Liebermann looked away. ‘Yes,’ he said, embarrassed. ‘I can see that.’

When he had recovered his composure he turned to face Amelia. She was still staring at him. A vertical line had appeared on her forehead.

‘Would you like to read it?’ Amelia reached into her reticule and pulled out a slim volume bound in black cloth. She passed the book across the table.

‘Yes,’ said Liebermann. ‘I would.’

They spoke a little more about literature and the conversation became lighter in tone. Amelia mentioned that Frau Rubenstein, the widow in whose house she lived, was about to embark on a trip to Germany.

‘Really?’ said Liebermann. ‘Why’s that?’

‘She’s going to visit some relatives in Berlin.’

‘I didn’t know she had relatives.’

‘Neither did I,’ said Amelia, tracing a circle with her finger on the table top.

That night, lying in her bed, Amelia Lydgate was reading a journal published by The Socialist Education Alliance. She discovered that she could not concentrate. Consequently she got up, crossed the room to her bookcase and scanned the spines. She found a volume of English poetry. The well-thumbed pages fell open at ‘To His Coy Mistress’ by the seventeenth-century poet Andrew Marvell.

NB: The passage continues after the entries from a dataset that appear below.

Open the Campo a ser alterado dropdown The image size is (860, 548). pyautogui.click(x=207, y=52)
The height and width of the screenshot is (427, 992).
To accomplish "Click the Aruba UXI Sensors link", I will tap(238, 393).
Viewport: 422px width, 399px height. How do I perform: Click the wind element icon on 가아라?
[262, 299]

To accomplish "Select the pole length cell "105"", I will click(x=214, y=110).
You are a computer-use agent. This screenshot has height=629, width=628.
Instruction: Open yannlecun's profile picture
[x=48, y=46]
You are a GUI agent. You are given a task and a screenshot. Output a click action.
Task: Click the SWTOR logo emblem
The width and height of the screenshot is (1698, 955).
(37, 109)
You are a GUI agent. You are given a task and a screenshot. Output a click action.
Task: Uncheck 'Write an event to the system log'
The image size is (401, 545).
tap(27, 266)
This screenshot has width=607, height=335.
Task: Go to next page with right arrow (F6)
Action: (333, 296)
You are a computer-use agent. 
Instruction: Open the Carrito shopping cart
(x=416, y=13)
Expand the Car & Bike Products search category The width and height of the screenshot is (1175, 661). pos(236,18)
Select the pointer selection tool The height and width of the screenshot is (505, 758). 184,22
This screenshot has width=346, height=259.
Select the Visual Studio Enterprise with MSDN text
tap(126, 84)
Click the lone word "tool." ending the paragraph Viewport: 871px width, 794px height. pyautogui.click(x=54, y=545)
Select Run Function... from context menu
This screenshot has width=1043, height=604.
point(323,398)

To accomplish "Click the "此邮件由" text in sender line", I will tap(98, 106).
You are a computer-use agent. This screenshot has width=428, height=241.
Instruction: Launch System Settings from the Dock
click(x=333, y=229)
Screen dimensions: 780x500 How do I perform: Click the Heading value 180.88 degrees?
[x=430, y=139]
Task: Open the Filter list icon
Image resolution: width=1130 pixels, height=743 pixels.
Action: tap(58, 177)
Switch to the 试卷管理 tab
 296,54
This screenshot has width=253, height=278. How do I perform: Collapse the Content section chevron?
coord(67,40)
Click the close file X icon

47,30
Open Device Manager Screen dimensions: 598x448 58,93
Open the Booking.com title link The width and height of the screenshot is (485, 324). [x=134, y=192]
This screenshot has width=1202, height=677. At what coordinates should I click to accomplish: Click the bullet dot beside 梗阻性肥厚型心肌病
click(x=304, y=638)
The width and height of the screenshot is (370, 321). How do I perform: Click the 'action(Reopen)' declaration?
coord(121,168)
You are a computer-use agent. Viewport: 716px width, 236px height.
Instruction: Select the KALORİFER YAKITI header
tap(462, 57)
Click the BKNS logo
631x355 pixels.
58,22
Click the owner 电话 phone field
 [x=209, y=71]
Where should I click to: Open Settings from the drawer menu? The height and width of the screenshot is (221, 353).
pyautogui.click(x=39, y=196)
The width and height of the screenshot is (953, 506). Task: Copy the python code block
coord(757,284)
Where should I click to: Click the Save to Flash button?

Had we but World enough, and Time,

This coyness Lady were no crime.

The poem took the form of an entreaty: a young man, begging the object of his love to consummate. The arguments employed were persuasive.


But at my back I always hear

Time’s winged Chariot hurrying near.

Time, thought Amelia. How the silent hours steal by. Days, months and years


The Grave’s a fine and private place,

But none I think do there embrace.

Amelia returned to her bed and held the book against her chest. She remembered Frau Eberhardt talking about the research undertaken in America and the answers given by the respondents: ecstatic, delightful, would have hated to have omitted the experience. She closed her eyes, but knew she would not sleep.